Se l’obbiettivo è impedire che l’auto riparta per poter aggredire l’autista, secondo la giurisprudenza tale azione è configurabile come tentata violenza privata.
La Corte d’Appello di Messina riconosce la tentata violenza privata
Con sentenza del 24 settembre 2018, la Corte di appello di Messina confermava la sentenza del Tribunale di Patti che aveva ritenuto l’imputato colpevole del delitto di cui agli artt. 56, 610 c.p. ossia di tentata violenza privata.
Secondo quanto ricostruito dalla Corte territoriale, l’episodio di tentata violenza si sarebbe verificato in un clima d’astio determinato dalla pretesa dell’imputato e dei suoi familiari di vedersi corrisposta la retribuzione per una prestazione d’opera che, secondo l’imputato, la ditta del fratello dell’offeso avrebbe dovuto corrispondere loro.
La ricostruzione dei fatti e la decisione dei giudici
Il giorno della tentata violenza, la vittima era stata avvisato da un cliente dello studio del fratello, presso il quale lavorava, che l’imputato lo aspettava fuori per aggredirlo. L’uomo aveva quindi chiamato i carabinieri che l’avevano scortato in caserma.
Una volta uscito si era avviato verso casa a bordo della sua motocicletta, ma giunto nei pressi aveva dovuto evitare l’imputato, che a piedi aveva cercato di impedirgli di proseguire la marcia minacciandolo anche di morte; si era infine sottratto anche da un suo breve inseguimento.
Per questi motivi, secondo la Corte territoriale, si era configurata la tentata violenza privata nei confronti della vittima.
Il ricorso in Cassazione
Tramite il proprio legale, l’imputato decide quindi di proporre ricorso in Cassazione avanzando tre motivi:
- Con il primo deduce la violazione di legge ed il vizio di motivazione in relazione alla ritenuta responsabilità del prevenuto la cui prova si era fondata solo su fatti e circostanze che avevano preceduto l’accaduto;
- Con il secondo motivo lamenta la violazione di legge in ordine alla ritenuta configurabilità del tentativo mentre l’azione consumata dal prevenuto al più era rimasta allo stadio degli atti preparatori;
- Con il terzo motivo denuncia la violazione di legge ed il difetto di motivazione in riferimento al mancato riconoscimento della causa di non punibilità prevista dall’art. 131 bis c.p., relativa alla mancata considerazione da parte del giudice di fatto di particolare tenuità del fatto.

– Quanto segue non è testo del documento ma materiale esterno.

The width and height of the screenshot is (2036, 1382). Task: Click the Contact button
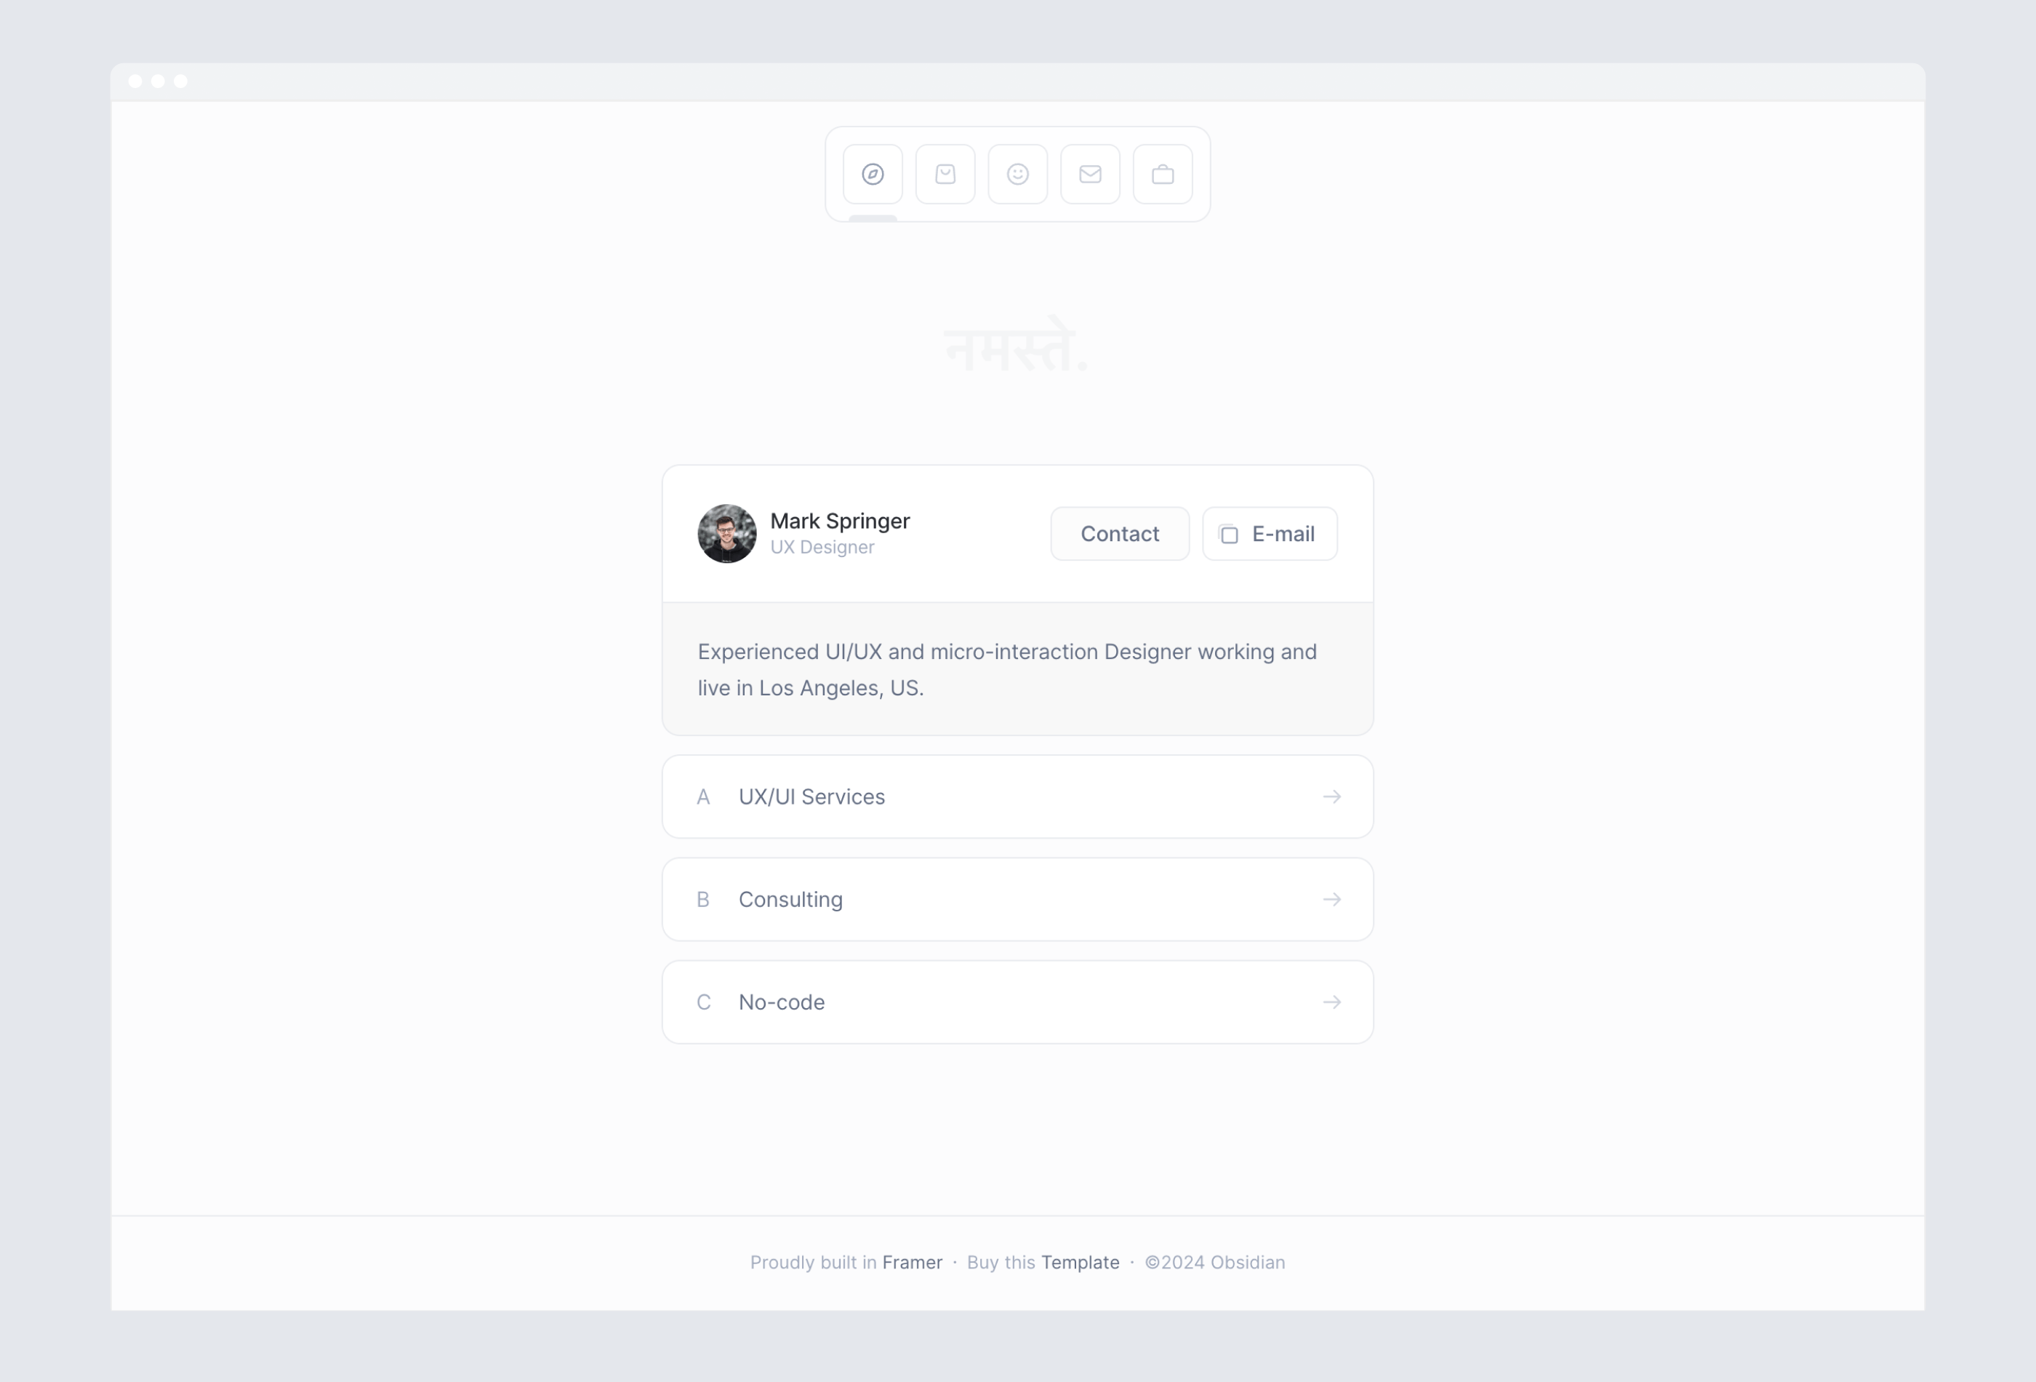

La decisione della Cassazione
I primi due motivi non vengono tenuti in considerazione dalla Corte di Cassazione, poiché la stessa non ha la facoltà di riconsiderare gli elementi di fatto posti a fondamento delle decisioni di primo e secondo grado.
La Cassazione però, con sentenza 16/2020, riconosce che la Corte di appello congruamente fondando la propria argomentazione sugli acquisiti elementi di prova, osservando come:
- la ricostruzione offerta dalla persona offesa aveva trovato logico riscontro nella deposizione del teste che aveva riferito di averla avvertita dell’atteggiamento minaccioso dell’imputato;
- la condotta dell’imputato così come era stata riportata era correttamente qualificabile nel contestato delitto di tentata violenza privata posto che il prevenuto aveva compiuto atti idonei diretti in modo non equivoco a interromperne la marcia sul motociclo che la persona offesa stava conducendo non riuscendo nel suo intento perché questi, manovrando il mezzo, si era sottratto al tentativo di blocco (che l’impedire la libertà di movimento di un utente della strada costituisca quella violenza che configura il delitto punito dall’art. 610 codice penale è orientamento costante di questa Corte: fra le ultime pronunce, Sez. 5, n. 33253 del 09/03/2015, Caltabiano, Rv. 264549).
La condotta tenuta dall’imputato, così ricostruita, non era pertanto rimasta alla mera fase degli atti preparatori, concretando invece il descritto tentativo compiuto.
Infine, la Cassazione riconosce che il singolo episodio debba essere ricondotto ad un più ampio contesto di recupero di un credito lavorativo, ma il fatto che la tentata violenza avesse colpito un soggetto estraneo al rapporto di lavoro fa venir meno meno la possibilità di qualificare la condotta contestata come di particolare tenuità.
Per tutti questi motivi, i giudici di legittimità dichiarano inammissibile il ricorso e condannano il ricorrente al pagamento delle spese processuali.